§ DIRECTIONS:
Only lines containing the word "label" belong in the answer; copy each one from the records.

=======

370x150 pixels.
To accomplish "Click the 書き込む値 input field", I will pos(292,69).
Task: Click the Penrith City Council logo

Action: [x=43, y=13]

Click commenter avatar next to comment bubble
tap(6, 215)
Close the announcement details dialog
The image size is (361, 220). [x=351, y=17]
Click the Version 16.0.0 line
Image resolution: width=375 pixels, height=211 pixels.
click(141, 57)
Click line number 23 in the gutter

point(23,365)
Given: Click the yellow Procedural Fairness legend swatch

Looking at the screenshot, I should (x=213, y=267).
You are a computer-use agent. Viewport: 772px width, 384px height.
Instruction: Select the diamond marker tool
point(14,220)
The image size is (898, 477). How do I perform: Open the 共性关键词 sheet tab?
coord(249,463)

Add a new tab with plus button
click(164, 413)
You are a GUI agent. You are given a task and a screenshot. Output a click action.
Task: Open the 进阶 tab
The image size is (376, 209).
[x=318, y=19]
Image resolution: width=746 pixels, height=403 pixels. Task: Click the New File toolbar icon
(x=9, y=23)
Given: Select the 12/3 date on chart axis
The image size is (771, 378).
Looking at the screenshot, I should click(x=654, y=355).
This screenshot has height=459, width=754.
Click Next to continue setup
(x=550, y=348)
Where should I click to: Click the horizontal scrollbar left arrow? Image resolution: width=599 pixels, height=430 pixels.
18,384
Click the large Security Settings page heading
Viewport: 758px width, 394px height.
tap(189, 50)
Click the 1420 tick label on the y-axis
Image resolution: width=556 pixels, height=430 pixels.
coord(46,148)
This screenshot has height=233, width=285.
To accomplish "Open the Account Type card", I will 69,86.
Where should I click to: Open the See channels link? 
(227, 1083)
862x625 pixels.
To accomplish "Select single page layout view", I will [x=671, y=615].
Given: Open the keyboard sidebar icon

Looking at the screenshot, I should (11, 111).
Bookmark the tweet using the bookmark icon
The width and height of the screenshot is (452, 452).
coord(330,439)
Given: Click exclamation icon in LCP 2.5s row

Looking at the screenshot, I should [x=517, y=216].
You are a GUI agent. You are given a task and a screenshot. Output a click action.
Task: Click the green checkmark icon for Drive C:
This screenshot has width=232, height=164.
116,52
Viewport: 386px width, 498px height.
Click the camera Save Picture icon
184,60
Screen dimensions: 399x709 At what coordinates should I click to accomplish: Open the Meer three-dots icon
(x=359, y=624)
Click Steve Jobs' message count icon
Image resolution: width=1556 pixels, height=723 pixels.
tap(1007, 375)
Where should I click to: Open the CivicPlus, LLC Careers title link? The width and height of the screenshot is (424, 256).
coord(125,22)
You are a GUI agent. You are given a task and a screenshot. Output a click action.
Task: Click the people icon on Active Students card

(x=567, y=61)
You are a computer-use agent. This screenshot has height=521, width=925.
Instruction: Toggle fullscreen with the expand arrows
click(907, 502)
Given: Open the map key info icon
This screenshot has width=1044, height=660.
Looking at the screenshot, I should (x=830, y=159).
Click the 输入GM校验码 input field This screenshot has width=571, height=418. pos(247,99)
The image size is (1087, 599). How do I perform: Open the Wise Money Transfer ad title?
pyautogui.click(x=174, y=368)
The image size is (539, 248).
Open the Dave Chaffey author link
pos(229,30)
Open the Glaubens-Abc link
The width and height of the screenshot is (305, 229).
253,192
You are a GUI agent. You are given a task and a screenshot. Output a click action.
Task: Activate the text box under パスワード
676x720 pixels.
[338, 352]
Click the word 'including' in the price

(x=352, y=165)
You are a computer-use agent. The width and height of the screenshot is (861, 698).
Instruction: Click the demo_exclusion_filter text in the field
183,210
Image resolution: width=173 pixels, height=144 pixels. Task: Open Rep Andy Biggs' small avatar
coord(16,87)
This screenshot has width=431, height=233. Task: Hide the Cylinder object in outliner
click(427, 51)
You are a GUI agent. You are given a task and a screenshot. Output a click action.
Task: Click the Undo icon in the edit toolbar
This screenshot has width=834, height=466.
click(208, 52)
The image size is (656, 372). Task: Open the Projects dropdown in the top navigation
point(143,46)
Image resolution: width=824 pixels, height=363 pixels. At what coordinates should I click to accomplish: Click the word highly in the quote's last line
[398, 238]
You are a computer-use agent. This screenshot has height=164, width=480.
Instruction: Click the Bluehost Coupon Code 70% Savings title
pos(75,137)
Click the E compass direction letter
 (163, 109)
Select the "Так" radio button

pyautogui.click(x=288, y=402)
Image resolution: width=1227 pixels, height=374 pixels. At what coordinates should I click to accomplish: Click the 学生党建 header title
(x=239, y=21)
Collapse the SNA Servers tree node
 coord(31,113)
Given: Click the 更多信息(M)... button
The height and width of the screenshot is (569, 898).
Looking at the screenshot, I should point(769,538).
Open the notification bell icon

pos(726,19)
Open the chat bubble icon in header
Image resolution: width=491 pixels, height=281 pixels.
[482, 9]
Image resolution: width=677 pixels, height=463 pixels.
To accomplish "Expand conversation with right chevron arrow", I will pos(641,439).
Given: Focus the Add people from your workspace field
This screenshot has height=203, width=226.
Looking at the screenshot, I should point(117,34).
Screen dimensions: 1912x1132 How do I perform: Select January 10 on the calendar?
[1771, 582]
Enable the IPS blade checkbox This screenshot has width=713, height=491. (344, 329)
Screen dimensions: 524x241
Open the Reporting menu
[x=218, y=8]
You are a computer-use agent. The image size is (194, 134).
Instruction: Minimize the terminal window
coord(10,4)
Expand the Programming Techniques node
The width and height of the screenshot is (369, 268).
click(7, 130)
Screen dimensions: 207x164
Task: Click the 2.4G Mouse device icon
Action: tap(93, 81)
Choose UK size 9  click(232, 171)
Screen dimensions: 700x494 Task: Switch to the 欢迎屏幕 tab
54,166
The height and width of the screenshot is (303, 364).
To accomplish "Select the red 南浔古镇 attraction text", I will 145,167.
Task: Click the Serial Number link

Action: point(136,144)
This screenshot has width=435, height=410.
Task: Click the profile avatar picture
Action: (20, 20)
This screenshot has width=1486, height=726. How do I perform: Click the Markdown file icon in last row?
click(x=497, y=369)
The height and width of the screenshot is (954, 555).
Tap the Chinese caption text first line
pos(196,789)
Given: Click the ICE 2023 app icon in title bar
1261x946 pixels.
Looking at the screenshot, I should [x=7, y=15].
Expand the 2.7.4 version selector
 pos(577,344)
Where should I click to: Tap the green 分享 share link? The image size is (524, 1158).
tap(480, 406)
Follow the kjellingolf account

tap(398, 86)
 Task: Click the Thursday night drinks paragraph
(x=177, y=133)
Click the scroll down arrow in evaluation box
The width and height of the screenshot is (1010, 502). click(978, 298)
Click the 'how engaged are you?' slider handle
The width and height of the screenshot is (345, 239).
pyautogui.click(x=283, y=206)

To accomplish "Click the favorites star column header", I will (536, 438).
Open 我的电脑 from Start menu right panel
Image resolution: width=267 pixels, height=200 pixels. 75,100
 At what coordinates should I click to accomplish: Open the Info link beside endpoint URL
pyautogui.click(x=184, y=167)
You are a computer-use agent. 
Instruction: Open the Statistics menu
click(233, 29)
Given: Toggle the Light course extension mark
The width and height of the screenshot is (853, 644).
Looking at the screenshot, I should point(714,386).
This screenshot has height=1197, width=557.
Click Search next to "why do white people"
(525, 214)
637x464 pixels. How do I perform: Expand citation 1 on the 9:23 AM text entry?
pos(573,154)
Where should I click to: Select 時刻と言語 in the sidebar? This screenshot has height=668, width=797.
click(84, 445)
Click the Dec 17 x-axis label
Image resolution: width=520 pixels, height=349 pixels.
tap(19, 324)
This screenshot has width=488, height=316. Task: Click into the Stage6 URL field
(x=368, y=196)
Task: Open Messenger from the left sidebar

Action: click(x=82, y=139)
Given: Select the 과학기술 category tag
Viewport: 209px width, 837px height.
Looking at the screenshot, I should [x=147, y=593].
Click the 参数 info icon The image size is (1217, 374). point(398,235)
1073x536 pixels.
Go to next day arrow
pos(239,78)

=======

§ SOLUTION FOR THIS TASK:
Click the 1420 tick label on the y-axis
Click the Dec 17 x-axis label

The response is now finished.